● **WHAT TO DO**: Transcribe the data word for word, from the line with "Where should I" up to and including the line with "tap(81, 196)". Leave any pictures out of your copy.

● **DATASET RECORDS**:
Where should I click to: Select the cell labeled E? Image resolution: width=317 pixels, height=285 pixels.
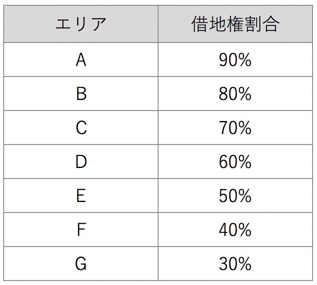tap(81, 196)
...
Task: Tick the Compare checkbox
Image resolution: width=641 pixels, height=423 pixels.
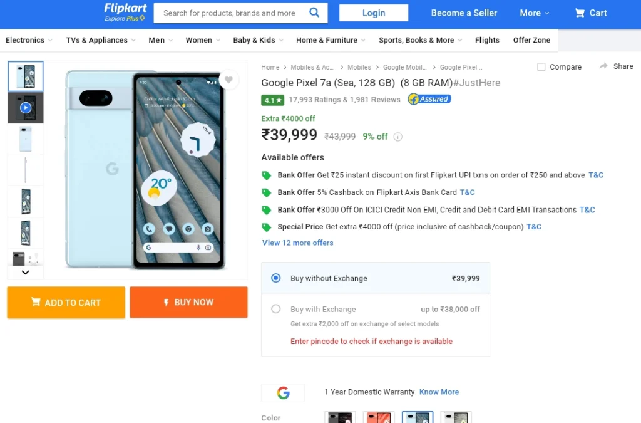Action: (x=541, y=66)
...
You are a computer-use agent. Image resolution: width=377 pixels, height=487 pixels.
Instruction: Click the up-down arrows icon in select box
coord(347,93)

● **THE RESULT**:
Where should I click to: Select the cell labeled E? Image resolution: width=317 pixels, height=285 pixels.
tap(81, 196)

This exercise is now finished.